What's needed is an exact copy of all the data below, without pictures.

Excerpts from a dataset
+-------+
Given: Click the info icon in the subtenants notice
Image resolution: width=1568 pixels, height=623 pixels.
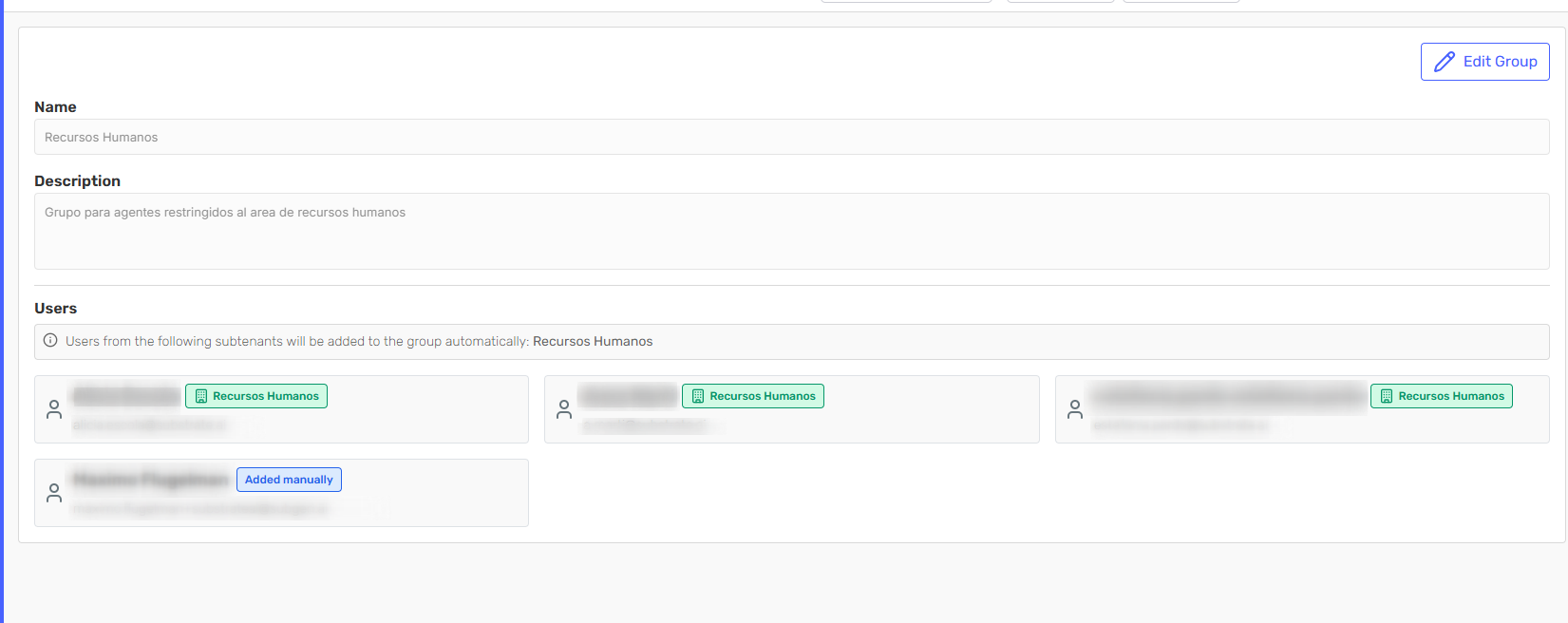Looking at the screenshot, I should [50, 341].
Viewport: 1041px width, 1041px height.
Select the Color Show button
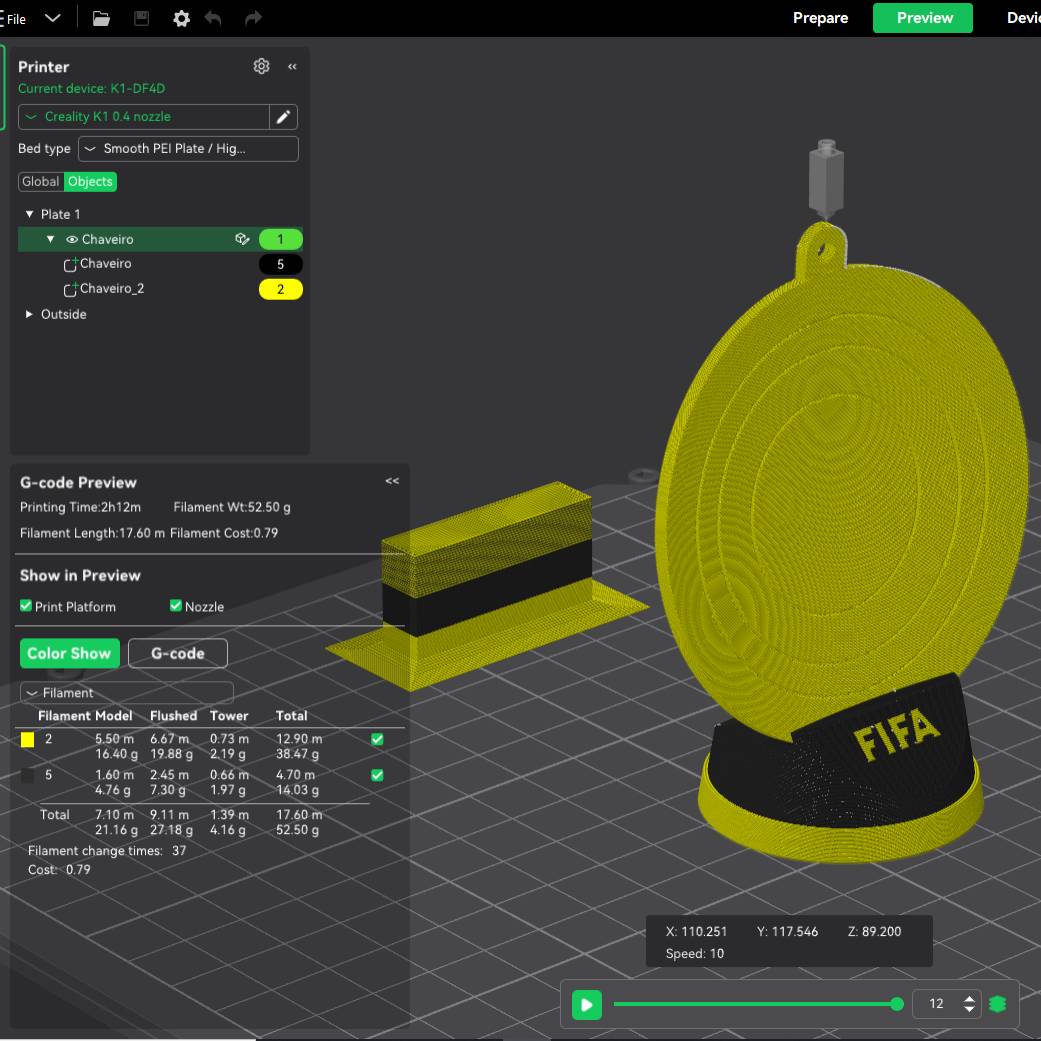click(x=69, y=653)
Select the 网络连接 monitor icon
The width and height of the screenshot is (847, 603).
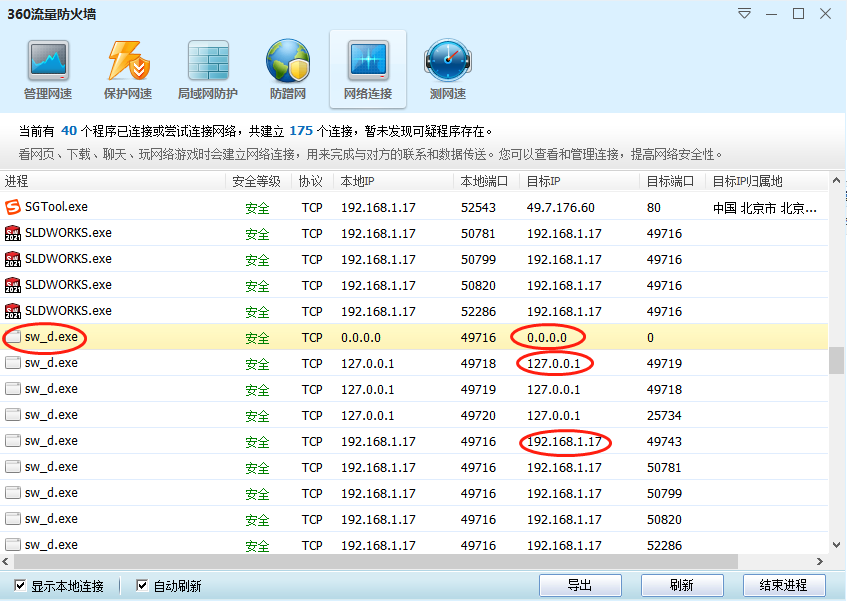[x=368, y=63]
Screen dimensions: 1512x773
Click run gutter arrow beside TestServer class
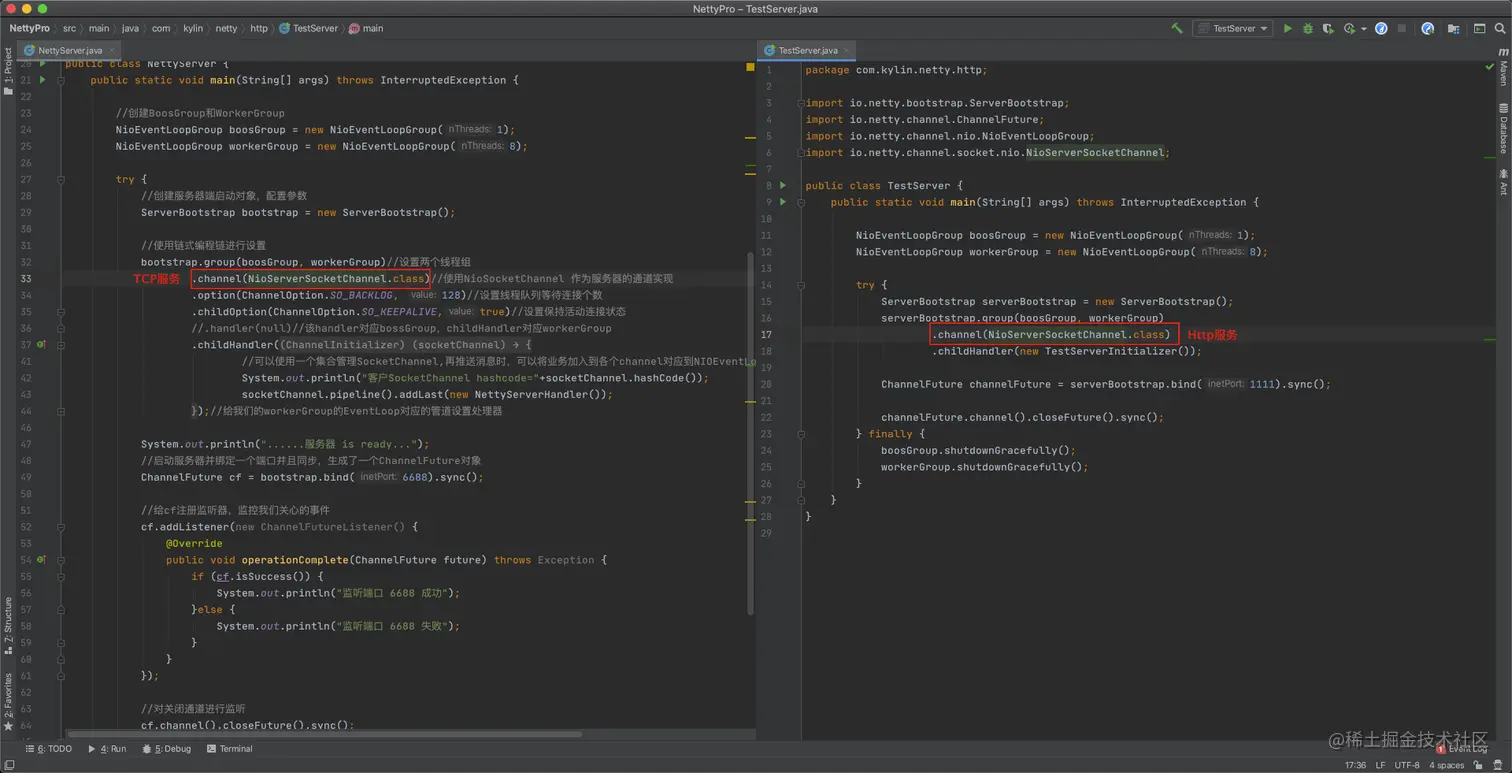(783, 186)
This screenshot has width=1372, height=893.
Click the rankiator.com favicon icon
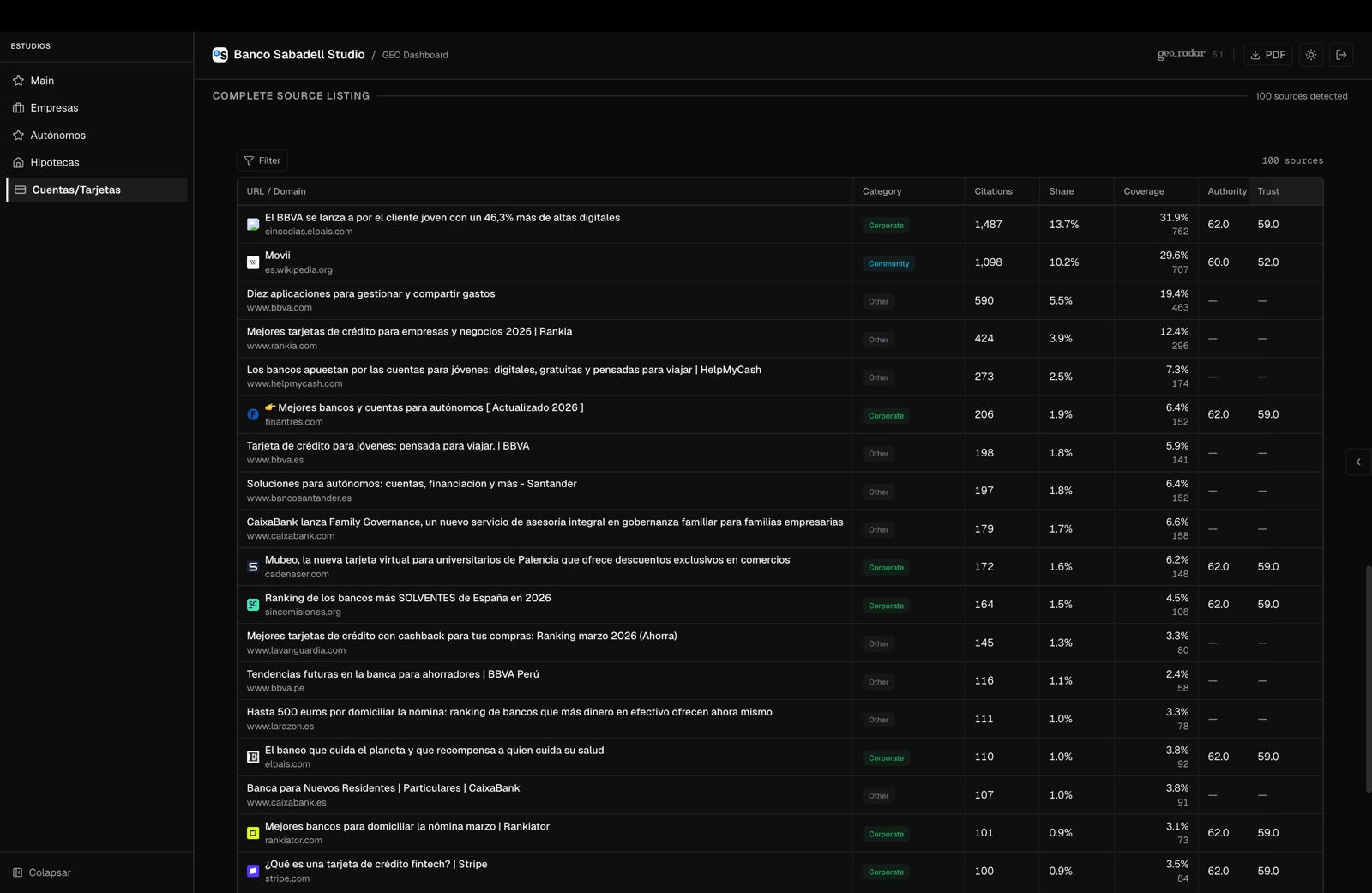(x=253, y=833)
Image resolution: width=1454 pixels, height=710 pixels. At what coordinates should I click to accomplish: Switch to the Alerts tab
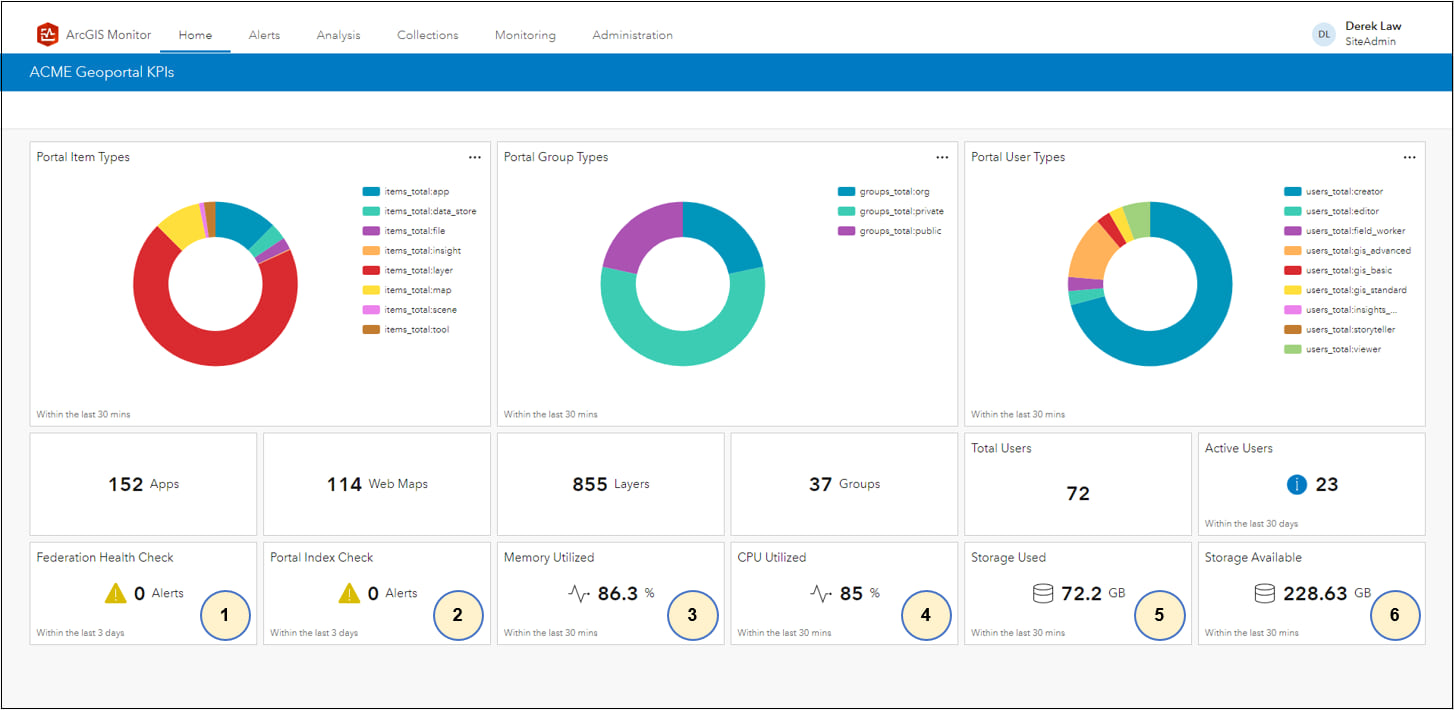[x=264, y=35]
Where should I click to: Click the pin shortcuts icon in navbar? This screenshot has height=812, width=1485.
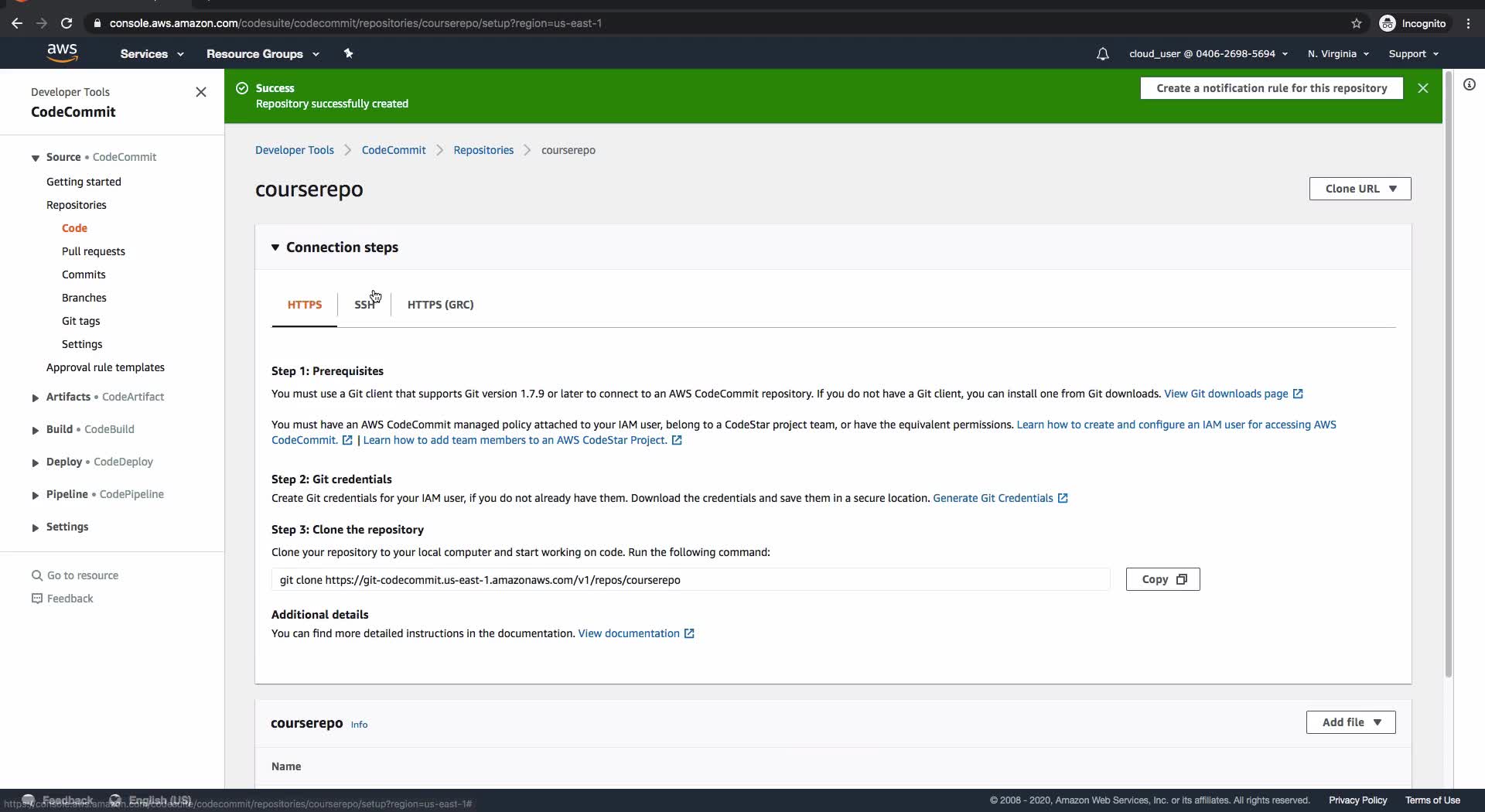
+-------+
• _Answer for the task_:
Given: Click the info icon in the subtenants notice
Image resolution: width=1568 pixels, height=623 pixels.
Looking at the screenshot, I should [50, 341].
Viewport: 1041px width, 1041px height.
Select the Color Show button
click(x=69, y=653)
Select the 网络连接 monitor icon
The width and height of the screenshot is (847, 603).
[x=368, y=63]
Screen dimensions: 1512x773
Click run gutter arrow beside TestServer class
(783, 186)
This screenshot has width=1372, height=893.
Click the rankiator.com favicon icon
(x=253, y=833)
Image resolution: width=1454 pixels, height=710 pixels. At what coordinates should I click to accomplish: Switch to the Alerts tab
[x=264, y=35]
Where should I click to: Click the pin shortcuts icon in navbar? This screenshot has height=812, width=1485.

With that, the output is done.